In our series, nonunion only occurred in the rheumatoid ankles. This emphasizes the fact that it seems to be more difficult to obtain solid union of both primary and salvage ankle arthrodesis in IJD patients. 2 of 4 second-attempt procedures were successful, and 2 of the 3 primary nonunions had developed a stable fibrous nonunion. Clinical outcome of salvage arthrodesis was relatively good, with fair to good FFI and AOFAS scores, and mostly good VAS pain and satisfaction scores. In view of the fact that the clinical scores of the united and nonunited ankles were similar, a fibrous nonunion does not appear to be a disastrous event. It should be realized, however, that clinical scores were obtained from only 11 cases.
In our hands, in salvage ankle arthrodesis, blade plate fixation was the most successful technique. With the small numbers available, no statistically significant differences could be found in the rheumatic subgroup in comparison with more commonly used methods of fixation. The advantage of blade plate fixation is that a stable fixation can be obtained and that no hardware is present inside the arthrodesis site. Good results with blade plate fixation for tibio-calcaneal and tibio-talocalcaneal arthrodeses have been published (Myerson et al. 2000, Hanson and Cracchiolo 2002). The good stability of blade plate fixation was also shown in the biomechanical study by Chiodo et al. (2003). They found greater stability of tibio-talocalcaneal arthrodeses stabilized by a blade-plate-and-screw construct than with a retrograde intramedullary locking nail. As far as we know, no results have been published on blade plate fixation for tibio-talar arthrodesis.

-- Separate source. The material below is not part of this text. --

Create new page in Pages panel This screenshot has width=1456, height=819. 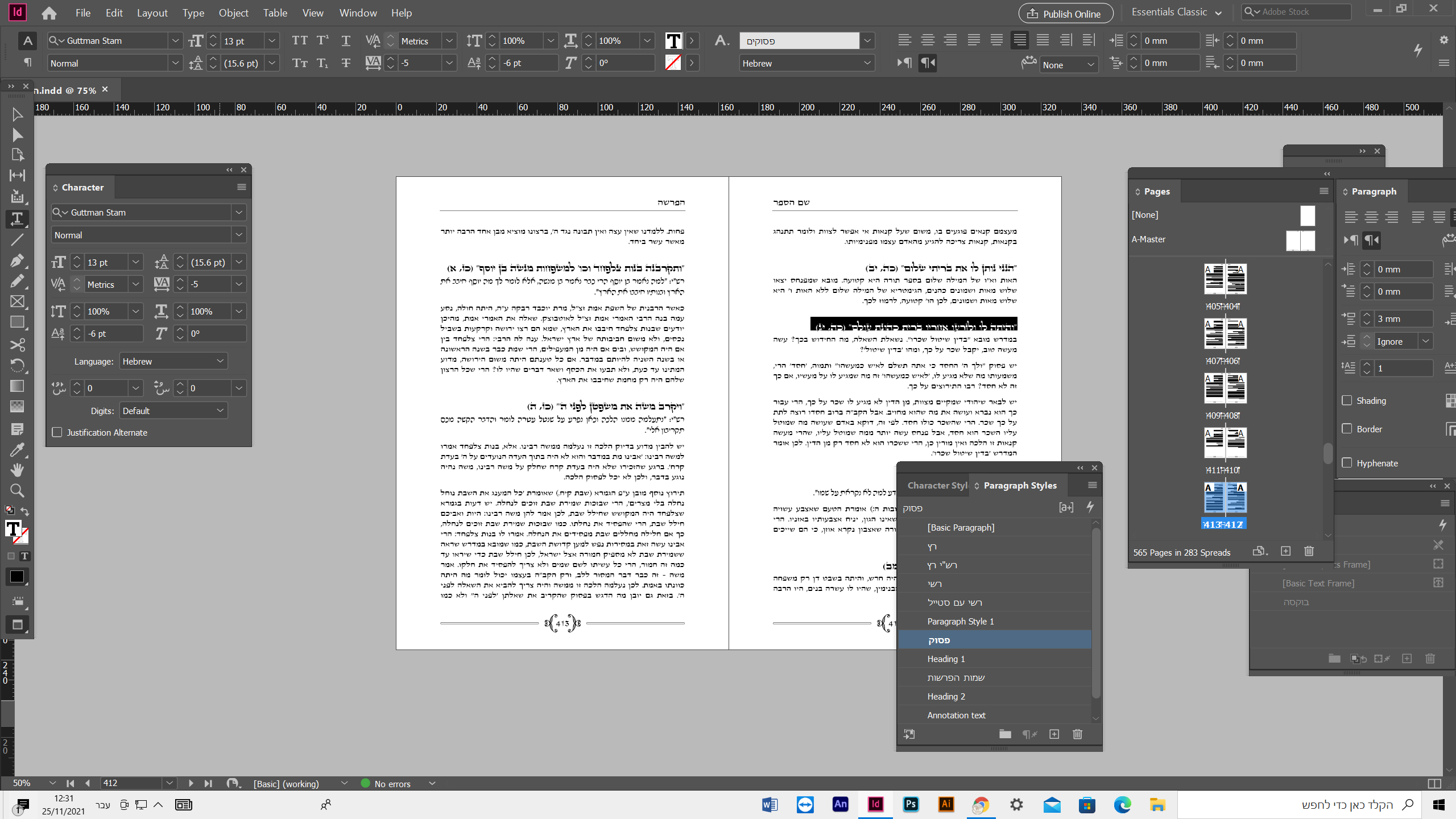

In conclusion, in osteoarthritis the union rate of salvage ankle arthrodesis is good, and comparable to the outcome of primary ankle arthrodesis. In rheumatoid ankles, both primary arthrodesis and salvage arthrodesis are demanding procedures, and they should probably best be done by experienced surgeons in specialized centers. Stabilization by a blade plate seems to be a promising technique for salvage ankle arthrodesis.
The authors wish to thank Dr Jan-Paul Klein, radiologist, for his help with the evaluation of the radiographs, and Prof. dr. Ronald Brand, statistician, for advice regarding statistics.

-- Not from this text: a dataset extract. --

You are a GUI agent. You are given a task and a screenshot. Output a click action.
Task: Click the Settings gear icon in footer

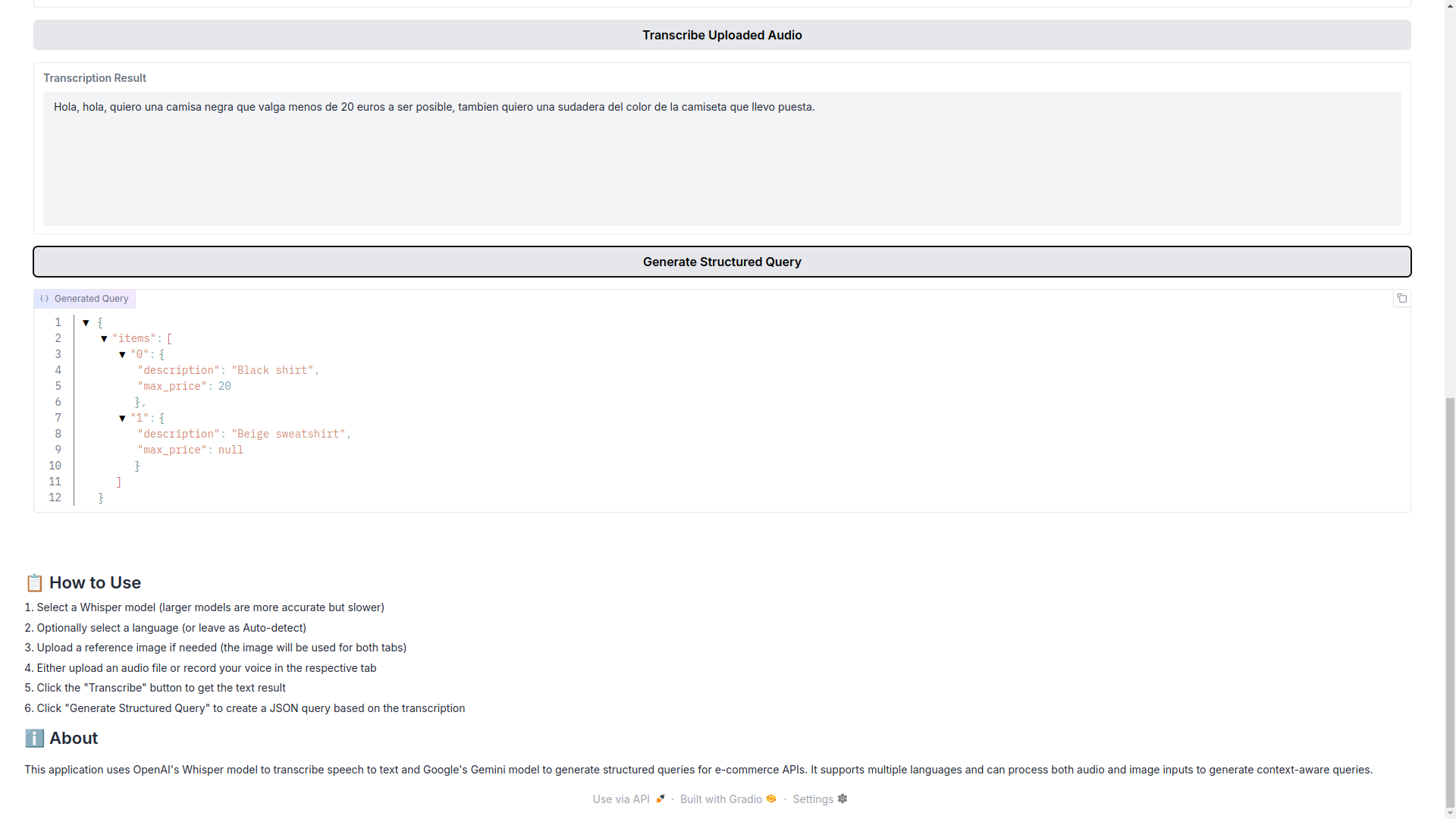click(843, 799)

HCD designed the study, took part in the data collection and data analysis, and wrote the final manuscript. AWZ wrote the study protocol, took part in the data collection and data analysis, and wrote the draft manuscript.
One of the authors (HCD) has received, or will receive, external funding from a commercial party related indirectly to the subject of this article. This commercial party had no influence on the data collection, on analysis of the data, or on the preparation of the manuscript in any way.